Please repeat the records below exactly, from the first line through the line containing "This screenshot has width=1024, height=604.", and nothing more.

Top of Provided records

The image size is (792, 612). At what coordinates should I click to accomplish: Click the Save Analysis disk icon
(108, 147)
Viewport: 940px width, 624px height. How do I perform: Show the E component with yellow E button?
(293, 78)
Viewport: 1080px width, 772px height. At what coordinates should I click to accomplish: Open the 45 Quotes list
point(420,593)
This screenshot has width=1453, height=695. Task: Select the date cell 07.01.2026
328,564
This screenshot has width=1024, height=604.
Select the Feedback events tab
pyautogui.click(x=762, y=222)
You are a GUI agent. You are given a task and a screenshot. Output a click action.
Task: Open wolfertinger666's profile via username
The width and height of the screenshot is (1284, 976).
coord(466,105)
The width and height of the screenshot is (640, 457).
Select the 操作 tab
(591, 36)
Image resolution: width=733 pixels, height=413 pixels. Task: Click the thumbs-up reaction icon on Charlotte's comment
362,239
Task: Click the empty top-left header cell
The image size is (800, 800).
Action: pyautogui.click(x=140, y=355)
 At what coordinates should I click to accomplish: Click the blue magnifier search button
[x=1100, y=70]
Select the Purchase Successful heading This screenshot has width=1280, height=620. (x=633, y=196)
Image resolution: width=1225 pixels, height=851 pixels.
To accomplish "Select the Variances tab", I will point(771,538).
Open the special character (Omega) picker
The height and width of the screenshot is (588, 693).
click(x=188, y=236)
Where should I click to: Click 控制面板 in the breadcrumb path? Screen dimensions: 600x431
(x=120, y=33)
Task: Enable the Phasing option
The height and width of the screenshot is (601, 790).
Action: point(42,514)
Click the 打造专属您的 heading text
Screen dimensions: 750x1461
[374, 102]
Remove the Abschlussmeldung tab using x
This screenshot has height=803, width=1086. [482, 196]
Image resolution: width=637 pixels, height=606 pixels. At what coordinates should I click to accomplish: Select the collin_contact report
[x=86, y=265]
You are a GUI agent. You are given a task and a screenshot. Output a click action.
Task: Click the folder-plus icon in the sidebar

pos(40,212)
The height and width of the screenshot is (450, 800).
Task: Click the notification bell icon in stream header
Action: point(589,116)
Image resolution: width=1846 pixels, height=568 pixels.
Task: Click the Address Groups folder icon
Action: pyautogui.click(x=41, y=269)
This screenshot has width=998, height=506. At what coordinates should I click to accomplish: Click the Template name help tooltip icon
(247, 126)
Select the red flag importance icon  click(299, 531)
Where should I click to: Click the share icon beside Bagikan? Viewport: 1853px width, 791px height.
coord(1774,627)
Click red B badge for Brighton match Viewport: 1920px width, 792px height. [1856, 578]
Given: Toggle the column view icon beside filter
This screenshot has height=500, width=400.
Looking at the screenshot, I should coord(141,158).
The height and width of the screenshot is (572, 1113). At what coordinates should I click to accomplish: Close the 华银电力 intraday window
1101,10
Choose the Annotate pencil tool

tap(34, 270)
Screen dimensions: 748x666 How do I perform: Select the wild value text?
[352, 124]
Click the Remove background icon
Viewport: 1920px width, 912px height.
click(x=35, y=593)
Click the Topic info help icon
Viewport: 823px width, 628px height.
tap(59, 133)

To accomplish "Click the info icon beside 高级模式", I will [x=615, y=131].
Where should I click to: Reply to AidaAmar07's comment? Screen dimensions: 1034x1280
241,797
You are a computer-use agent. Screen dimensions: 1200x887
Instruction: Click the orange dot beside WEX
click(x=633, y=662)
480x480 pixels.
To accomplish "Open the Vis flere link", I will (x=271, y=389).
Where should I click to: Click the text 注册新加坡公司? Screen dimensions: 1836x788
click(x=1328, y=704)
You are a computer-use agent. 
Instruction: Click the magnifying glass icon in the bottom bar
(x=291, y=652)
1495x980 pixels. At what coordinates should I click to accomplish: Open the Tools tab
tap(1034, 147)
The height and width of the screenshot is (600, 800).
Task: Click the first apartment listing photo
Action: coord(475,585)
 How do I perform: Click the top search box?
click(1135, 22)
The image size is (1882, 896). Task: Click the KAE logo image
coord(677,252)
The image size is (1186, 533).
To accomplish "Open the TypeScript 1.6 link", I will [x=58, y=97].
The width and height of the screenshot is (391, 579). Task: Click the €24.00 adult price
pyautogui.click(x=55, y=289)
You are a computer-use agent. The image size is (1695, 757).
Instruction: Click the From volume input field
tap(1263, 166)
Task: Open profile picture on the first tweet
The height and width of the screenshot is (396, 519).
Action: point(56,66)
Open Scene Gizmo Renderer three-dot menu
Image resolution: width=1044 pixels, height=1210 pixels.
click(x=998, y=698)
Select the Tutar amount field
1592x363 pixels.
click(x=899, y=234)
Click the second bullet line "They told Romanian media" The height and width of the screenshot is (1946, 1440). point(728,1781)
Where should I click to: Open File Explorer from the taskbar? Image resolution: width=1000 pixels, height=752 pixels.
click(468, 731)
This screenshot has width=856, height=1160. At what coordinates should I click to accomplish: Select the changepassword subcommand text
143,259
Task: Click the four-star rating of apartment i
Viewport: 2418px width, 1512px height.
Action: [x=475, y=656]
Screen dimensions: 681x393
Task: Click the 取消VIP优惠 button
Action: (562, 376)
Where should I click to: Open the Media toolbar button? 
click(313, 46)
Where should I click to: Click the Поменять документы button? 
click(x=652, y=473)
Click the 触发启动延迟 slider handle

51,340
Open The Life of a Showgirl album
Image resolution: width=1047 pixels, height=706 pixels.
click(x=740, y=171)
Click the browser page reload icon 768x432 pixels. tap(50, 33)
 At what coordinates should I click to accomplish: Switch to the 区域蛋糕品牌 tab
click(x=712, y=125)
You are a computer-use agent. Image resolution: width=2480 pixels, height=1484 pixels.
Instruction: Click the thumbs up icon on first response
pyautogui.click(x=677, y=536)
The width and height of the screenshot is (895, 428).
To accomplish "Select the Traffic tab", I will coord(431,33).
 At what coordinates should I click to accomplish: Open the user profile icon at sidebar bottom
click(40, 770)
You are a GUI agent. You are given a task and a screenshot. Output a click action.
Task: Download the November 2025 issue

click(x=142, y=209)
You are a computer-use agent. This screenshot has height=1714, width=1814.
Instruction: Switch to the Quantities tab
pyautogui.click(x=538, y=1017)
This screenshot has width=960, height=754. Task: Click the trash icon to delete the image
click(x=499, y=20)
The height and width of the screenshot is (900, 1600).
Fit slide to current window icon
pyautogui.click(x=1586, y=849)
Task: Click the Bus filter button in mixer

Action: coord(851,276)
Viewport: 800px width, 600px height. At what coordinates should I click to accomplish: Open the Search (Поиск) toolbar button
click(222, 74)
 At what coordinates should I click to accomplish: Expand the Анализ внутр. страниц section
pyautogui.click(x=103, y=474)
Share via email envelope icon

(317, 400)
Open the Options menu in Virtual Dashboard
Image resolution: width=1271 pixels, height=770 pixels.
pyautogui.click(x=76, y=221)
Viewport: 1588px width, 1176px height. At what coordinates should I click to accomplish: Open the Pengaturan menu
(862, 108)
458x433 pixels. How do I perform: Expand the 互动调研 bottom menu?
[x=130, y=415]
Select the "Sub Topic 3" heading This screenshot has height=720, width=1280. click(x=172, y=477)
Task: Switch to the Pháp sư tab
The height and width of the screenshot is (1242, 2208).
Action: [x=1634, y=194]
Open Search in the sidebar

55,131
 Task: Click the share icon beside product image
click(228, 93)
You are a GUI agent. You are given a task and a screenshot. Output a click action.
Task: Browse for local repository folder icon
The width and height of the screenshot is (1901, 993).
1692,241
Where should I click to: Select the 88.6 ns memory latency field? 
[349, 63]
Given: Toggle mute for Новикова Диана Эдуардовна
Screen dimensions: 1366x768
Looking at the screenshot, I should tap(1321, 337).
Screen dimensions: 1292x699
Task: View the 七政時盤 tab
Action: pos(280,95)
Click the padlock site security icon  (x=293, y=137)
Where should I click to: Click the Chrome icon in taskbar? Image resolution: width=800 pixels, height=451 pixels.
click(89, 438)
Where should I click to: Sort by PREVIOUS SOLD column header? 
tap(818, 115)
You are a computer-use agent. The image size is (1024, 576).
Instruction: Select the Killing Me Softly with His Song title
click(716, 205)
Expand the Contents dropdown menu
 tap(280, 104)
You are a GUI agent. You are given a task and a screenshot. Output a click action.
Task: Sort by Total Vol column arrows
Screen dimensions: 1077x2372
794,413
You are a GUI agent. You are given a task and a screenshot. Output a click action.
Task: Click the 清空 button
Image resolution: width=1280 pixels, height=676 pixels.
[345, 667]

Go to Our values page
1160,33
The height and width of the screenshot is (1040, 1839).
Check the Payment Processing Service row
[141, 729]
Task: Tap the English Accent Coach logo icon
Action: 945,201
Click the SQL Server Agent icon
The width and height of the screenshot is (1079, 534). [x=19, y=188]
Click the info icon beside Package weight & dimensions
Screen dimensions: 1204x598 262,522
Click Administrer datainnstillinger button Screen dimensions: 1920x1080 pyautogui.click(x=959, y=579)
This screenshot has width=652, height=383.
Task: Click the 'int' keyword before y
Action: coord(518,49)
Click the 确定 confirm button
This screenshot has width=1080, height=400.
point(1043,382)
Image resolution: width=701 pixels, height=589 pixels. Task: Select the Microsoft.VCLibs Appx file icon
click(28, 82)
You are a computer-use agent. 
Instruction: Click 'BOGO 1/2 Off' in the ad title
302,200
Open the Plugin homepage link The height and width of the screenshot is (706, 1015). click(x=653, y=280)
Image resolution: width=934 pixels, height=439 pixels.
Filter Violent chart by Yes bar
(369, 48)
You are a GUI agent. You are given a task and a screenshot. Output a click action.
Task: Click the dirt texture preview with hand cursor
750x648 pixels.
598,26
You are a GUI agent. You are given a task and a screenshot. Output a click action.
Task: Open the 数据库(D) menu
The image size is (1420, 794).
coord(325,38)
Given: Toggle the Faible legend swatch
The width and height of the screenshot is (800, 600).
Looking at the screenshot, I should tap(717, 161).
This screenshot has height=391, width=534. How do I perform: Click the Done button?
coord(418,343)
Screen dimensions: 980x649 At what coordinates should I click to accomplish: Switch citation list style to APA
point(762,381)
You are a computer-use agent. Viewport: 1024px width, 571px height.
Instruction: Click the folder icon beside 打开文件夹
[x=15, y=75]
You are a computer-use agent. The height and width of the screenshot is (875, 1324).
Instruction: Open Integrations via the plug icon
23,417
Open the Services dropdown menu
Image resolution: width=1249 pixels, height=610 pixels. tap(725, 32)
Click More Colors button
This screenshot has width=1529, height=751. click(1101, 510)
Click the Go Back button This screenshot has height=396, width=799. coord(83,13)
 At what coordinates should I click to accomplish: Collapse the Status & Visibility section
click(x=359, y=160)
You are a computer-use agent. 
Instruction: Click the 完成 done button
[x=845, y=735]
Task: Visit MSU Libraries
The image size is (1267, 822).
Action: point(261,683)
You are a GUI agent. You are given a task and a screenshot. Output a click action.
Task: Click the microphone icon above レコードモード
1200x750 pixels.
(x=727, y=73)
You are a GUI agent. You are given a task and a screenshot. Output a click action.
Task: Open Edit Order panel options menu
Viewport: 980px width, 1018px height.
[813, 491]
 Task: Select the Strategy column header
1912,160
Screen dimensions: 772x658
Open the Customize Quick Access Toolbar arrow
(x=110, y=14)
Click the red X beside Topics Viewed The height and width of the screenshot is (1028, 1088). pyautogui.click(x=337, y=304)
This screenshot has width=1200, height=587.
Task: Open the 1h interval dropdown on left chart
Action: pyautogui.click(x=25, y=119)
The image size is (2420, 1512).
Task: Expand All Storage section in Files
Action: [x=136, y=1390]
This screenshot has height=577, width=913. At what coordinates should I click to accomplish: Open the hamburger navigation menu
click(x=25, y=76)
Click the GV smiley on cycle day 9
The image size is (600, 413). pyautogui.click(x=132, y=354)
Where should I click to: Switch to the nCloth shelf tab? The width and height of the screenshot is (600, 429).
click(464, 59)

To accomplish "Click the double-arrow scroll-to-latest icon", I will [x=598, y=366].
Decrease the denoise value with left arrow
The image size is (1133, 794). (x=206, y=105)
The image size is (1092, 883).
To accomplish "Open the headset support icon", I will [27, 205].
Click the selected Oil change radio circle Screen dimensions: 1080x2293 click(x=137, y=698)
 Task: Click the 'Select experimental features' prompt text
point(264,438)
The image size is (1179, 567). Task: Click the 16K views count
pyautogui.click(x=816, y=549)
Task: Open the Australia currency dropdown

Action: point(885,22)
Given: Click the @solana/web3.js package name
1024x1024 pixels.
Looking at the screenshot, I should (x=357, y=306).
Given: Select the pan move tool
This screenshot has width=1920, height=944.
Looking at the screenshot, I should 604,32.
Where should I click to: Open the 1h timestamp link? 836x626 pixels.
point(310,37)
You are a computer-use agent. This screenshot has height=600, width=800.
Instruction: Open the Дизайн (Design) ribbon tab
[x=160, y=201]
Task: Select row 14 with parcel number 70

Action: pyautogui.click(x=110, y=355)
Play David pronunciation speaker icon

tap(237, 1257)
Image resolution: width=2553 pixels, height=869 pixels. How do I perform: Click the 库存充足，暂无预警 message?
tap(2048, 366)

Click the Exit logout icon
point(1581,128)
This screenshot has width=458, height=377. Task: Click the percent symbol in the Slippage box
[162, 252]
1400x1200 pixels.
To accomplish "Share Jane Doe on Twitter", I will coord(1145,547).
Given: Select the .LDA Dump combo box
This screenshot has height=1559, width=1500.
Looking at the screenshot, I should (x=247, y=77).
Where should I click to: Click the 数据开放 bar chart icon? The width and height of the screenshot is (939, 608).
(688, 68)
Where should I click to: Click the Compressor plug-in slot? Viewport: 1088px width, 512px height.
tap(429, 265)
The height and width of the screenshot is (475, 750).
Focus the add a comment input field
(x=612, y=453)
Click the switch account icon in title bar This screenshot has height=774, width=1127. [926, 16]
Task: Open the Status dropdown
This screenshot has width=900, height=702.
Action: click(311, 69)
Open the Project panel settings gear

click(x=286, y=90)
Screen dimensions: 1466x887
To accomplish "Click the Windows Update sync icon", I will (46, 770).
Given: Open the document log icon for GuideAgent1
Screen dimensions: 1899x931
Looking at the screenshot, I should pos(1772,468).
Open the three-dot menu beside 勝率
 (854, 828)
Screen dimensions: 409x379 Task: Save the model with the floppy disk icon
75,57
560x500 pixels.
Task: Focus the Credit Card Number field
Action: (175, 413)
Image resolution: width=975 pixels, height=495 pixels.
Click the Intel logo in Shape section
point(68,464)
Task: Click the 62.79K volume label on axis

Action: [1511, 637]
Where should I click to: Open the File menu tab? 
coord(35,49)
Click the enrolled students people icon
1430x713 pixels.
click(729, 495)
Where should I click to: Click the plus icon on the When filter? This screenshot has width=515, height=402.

Bottom of Provided records

* _Task answer_:
The image size is (792, 612). At what coordinates should I click to accomplish: Click the Save Analysis disk icon
(108, 147)
Viewport: 940px width, 624px height. How do I perform: Show the E component with yellow E button?
(293, 78)
Viewport: 1080px width, 772px height. At what coordinates should I click to accomplish: Open the 45 Quotes list
point(420,593)
This screenshot has width=1453, height=695. Task: Select the date cell 07.01.2026
328,564
This screenshot has width=1024, height=604.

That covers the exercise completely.